Childhood adversity is associated with less adaptive psychosocial functioning in old age.

Keywords: Childhood Adversity, aging, neuroticism, social engagement


Maltreatment, neglect, and other adverse experiences commonly occur during childhood.13 Among adults, a history of adverse childhood experience has been shown to be associated with diverse psychologic problems, including interpersonal difficulties,4,5 personality disorders,6,7 depression,8,9 alcohol and substance abuse,7,8 and suicidal behavior,10,11 as well as poor physical health.12,13 By contrast, knowledge about the relation of traumatic experiences during childhood to mental health in old age is limited.
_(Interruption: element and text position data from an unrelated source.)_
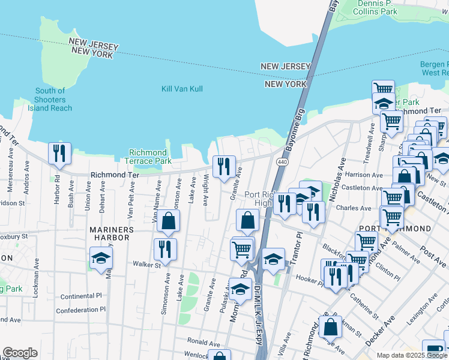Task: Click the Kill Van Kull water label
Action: pos(182,89)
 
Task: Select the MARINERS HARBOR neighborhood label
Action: pos(110,233)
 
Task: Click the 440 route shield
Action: pos(282,163)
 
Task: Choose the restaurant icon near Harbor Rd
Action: pos(59,154)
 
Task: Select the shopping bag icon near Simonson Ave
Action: pos(169,221)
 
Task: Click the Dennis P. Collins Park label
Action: pos(377,8)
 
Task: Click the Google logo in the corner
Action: pos(20,353)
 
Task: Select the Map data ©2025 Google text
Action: pos(412,355)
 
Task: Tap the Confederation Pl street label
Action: pos(80,310)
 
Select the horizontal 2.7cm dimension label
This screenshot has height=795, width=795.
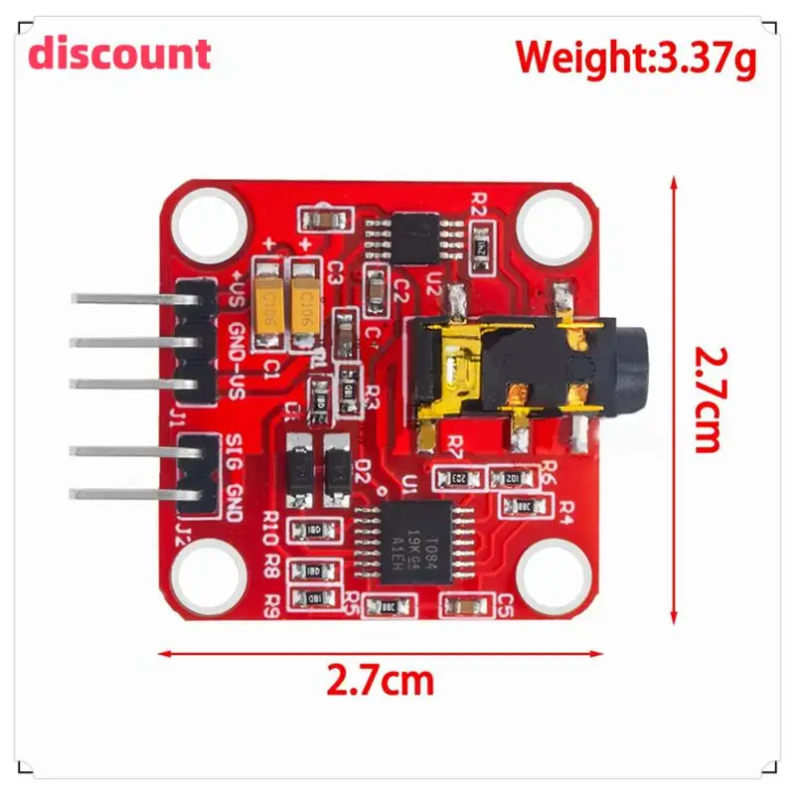click(x=381, y=682)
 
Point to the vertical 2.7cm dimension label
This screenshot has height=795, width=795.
click(x=707, y=398)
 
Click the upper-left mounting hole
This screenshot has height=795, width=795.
click(x=209, y=225)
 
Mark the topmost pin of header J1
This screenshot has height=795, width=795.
click(x=119, y=298)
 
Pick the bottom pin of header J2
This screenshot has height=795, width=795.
click(x=119, y=492)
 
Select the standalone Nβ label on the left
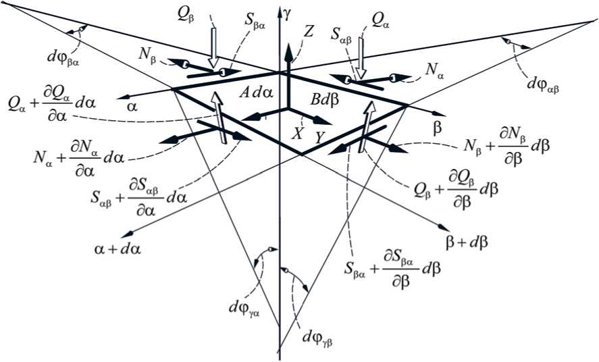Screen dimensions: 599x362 [153, 57]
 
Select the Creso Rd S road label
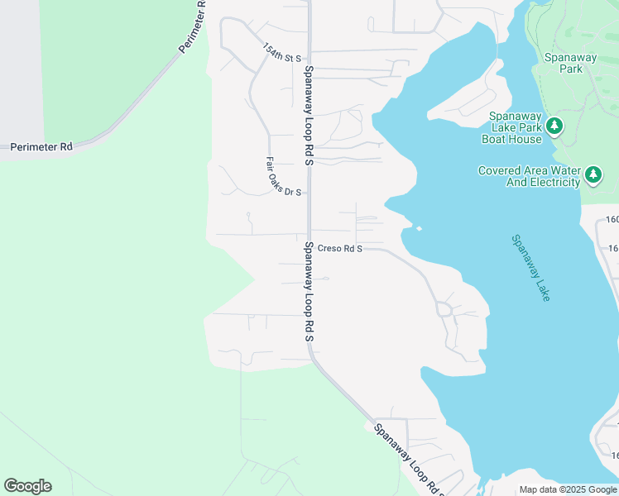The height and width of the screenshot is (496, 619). click(340, 247)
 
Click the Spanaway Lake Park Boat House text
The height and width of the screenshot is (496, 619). click(513, 127)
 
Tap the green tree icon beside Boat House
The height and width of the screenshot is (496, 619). click(555, 126)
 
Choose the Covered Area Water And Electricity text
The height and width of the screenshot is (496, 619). click(529, 176)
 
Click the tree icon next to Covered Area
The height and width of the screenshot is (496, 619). click(593, 175)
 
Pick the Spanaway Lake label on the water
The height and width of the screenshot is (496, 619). click(530, 268)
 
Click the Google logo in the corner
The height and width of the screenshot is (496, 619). click(27, 486)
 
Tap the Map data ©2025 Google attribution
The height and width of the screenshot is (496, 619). click(568, 489)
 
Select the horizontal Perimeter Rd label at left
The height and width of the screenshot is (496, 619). click(41, 147)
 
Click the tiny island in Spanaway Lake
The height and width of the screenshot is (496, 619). click(419, 229)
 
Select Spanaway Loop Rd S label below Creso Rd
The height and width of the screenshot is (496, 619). click(310, 293)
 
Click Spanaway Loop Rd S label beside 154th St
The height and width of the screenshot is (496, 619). click(309, 116)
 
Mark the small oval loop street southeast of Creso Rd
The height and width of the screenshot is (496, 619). click(444, 310)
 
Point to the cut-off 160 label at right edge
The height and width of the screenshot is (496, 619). click(612, 220)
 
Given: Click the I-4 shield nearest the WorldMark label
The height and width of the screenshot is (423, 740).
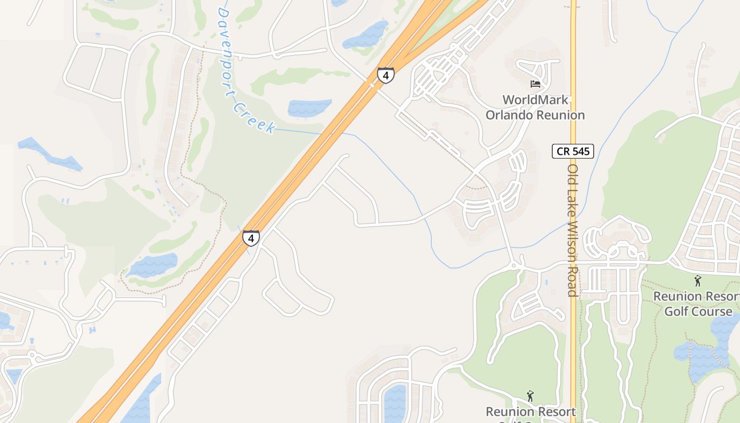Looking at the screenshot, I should coord(385,75).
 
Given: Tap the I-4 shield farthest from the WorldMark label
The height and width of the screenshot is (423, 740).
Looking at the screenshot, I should coord(251,238).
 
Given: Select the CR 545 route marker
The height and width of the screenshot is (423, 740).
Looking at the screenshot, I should coord(573,151).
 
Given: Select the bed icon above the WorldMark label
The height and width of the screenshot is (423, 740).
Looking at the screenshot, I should coord(535,84).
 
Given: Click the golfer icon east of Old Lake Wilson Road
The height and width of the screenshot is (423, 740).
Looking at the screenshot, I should coord(698,281).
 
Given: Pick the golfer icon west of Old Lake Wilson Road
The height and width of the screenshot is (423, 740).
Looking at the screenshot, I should coord(530,396).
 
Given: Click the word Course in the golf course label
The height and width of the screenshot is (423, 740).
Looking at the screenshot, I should coord(710,311).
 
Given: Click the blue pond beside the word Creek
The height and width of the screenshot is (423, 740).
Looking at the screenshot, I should coord(309,107).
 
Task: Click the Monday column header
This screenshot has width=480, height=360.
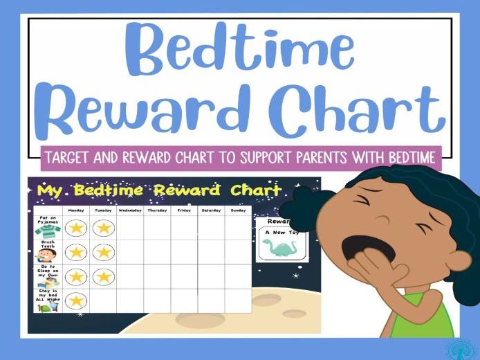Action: click(76, 210)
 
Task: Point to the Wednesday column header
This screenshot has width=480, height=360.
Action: click(130, 210)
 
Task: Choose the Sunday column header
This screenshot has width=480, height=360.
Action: click(238, 210)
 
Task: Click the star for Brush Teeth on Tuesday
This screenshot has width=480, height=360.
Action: click(103, 252)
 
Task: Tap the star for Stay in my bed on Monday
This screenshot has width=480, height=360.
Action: click(76, 300)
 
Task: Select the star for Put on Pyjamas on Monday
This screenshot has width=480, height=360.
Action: click(76, 227)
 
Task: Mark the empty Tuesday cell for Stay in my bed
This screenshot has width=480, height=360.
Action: click(103, 300)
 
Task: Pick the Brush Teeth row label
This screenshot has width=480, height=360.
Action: click(48, 244)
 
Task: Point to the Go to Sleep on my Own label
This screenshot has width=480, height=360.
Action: click(48, 272)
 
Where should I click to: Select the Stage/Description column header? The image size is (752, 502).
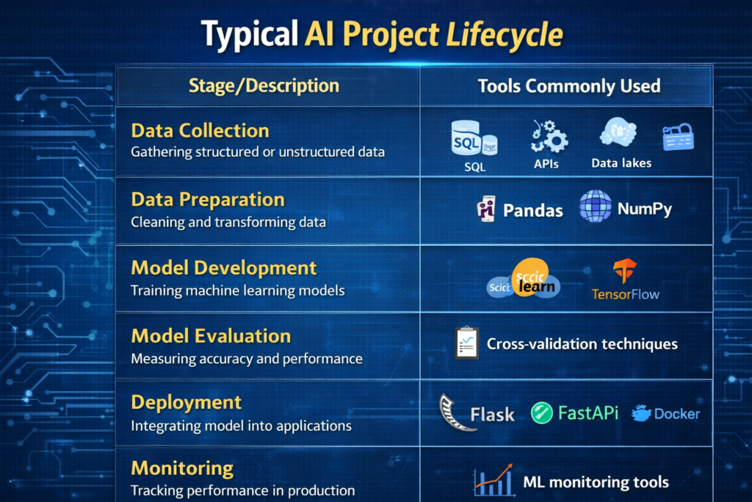(x=264, y=85)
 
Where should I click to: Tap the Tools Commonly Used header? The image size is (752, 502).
(x=568, y=86)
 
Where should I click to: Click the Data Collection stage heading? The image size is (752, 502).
(x=200, y=131)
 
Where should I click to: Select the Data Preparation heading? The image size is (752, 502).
(x=208, y=199)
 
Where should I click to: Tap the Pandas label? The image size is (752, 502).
(x=532, y=211)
Most research has focused on parental emotional support, with lower levels of support associated with more physical and emotional problems in older persons.1416 In addition, loss of a parent in childhood has been related to impaired physical health, but not disability, in old age.17 Thus, the extent to which the deleterious effects of childhood adversity persist into old age is not well understood.

In the present study, we examined the relation of childhood adversity to psychosocial adjustment in older persons. Participants are from the Rush Memory and Aging Project, a clinicopathologic study of chronic conditions of old age. We developed from existing questionnaires a self-report measure of adverse childhood experiences, including emotional neglect and parental violence and intimidation. Psychosocial adjustment was assessed with multiple measures of tendencies to experience negative emotional states and to be socially engaged. We hypothesized that level of childhood adversity would be inversely related to level of psychosocial adjustment in old age.

METHODS

Participants

All persons in the study are participants in the Rush Memory and Aging Project, a longitudinal clinicopathologic study of neurobiologic factors linking experiential and genetic risk factors to common chronic health problems in old age.1820 They were primarily recruited from continuous care retirement communities and subsidized housing facilities in and around Chicago. Persons were also recruited from Section 8 and Section 202 housing subsidized by the Department of Housing and Urban Development, retirement homes, and local churches and other social service agencies. The project was approved by the Institutional Review Board of Rush University Medical Center.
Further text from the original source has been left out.